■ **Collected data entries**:
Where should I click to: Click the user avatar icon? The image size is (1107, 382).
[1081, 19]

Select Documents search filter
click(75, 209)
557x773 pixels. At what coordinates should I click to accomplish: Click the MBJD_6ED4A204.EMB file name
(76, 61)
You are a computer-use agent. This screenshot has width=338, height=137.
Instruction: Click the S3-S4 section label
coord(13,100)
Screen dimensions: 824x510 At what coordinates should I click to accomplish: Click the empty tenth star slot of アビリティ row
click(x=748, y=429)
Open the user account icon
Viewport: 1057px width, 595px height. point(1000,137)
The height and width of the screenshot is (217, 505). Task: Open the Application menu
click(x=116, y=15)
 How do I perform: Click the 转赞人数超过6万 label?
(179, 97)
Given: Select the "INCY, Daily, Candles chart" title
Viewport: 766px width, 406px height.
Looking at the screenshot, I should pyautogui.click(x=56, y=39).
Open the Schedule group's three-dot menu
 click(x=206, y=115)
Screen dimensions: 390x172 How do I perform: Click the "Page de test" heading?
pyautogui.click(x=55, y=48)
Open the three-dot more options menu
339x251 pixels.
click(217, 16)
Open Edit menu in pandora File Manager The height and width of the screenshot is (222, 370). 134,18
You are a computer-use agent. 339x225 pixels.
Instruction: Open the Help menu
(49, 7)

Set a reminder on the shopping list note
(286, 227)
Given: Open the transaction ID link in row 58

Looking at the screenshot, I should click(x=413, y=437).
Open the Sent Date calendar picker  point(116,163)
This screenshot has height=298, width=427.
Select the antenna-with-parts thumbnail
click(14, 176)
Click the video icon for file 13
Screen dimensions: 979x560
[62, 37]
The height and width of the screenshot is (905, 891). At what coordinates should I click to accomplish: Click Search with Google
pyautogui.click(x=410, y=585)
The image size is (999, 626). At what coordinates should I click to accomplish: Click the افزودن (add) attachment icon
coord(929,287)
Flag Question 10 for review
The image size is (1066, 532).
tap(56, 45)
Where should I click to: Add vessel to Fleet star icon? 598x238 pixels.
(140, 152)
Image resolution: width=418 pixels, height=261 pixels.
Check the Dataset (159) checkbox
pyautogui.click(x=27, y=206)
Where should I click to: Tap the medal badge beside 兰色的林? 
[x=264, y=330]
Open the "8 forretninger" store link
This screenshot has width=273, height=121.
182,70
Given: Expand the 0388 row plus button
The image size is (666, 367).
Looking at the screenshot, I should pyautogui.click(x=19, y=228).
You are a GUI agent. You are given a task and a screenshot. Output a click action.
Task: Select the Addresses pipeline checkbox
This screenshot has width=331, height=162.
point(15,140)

■ **Action item**: Please write the data above out again, exactly the same.

■ **Answer area**:
Where should I click to: Click the user avatar icon? The image size is (1107, 382).
[1081, 19]

Select Documents search filter
click(75, 209)
557x773 pixels. At what coordinates should I click to accomplish: Click the MBJD_6ED4A204.EMB file name
(76, 61)
You are a computer-use agent. This screenshot has width=338, height=137.
Instruction: Click the S3-S4 section label
coord(13,100)
Screen dimensions: 824x510 At what coordinates should I click to accomplish: Click the empty tenth star slot of アビリティ row
click(x=748, y=429)
Open the user account icon
Viewport: 1057px width, 595px height. point(1000,137)
The height and width of the screenshot is (217, 505). Task: Open the Application menu
click(x=116, y=15)
 How do I perform: Click the 转赞人数超过6万 label?
(179, 97)
Given: Select the "INCY, Daily, Candles chart" title
Viewport: 766px width, 406px height.
Looking at the screenshot, I should pyautogui.click(x=56, y=39).
Open the Schedule group's three-dot menu
 click(x=206, y=115)
Screen dimensions: 390x172 How do I perform: Click the "Page de test" heading?
pyautogui.click(x=55, y=48)
Open the three-dot more options menu
339x251 pixels.
click(217, 16)
Open Edit menu in pandora File Manager The height and width of the screenshot is (222, 370). 134,18
You are a computer-use agent. 339x225 pixels.
Instruction: Open the Help menu
(49, 7)

Set a reminder on the shopping list note
(286, 227)
Given: Open the transaction ID link in row 58

Looking at the screenshot, I should click(x=413, y=437).
Open the Sent Date calendar picker  point(116,163)
This screenshot has height=298, width=427.
Select the antenna-with-parts thumbnail
click(14, 176)
Click the video icon for file 13
Screen dimensions: 979x560
[62, 37]
The height and width of the screenshot is (905, 891). At what coordinates should I click to accomplish: Click Search with Google
pyautogui.click(x=410, y=585)
The image size is (999, 626). At what coordinates should I click to accomplish: Click the افزودن (add) attachment icon
coord(929,287)
Flag Question 10 for review
The image size is (1066, 532).
tap(56, 45)
Where should I click to: Add vessel to Fleet star icon? 598x238 pixels.
(140, 152)
Image resolution: width=418 pixels, height=261 pixels.
Check the Dataset (159) checkbox
pyautogui.click(x=27, y=206)
Where should I click to: Tap the medal badge beside 兰色的林? 
[x=264, y=330]
Open the "8 forretninger" store link
This screenshot has width=273, height=121.
182,70
Given: Expand the 0388 row plus button
The image size is (666, 367).
Looking at the screenshot, I should pyautogui.click(x=19, y=228).
You are a GUI agent. You are given a task and a screenshot. Output a click action.
Task: Select the Addresses pipeline checkbox
This screenshot has width=331, height=162.
point(15,140)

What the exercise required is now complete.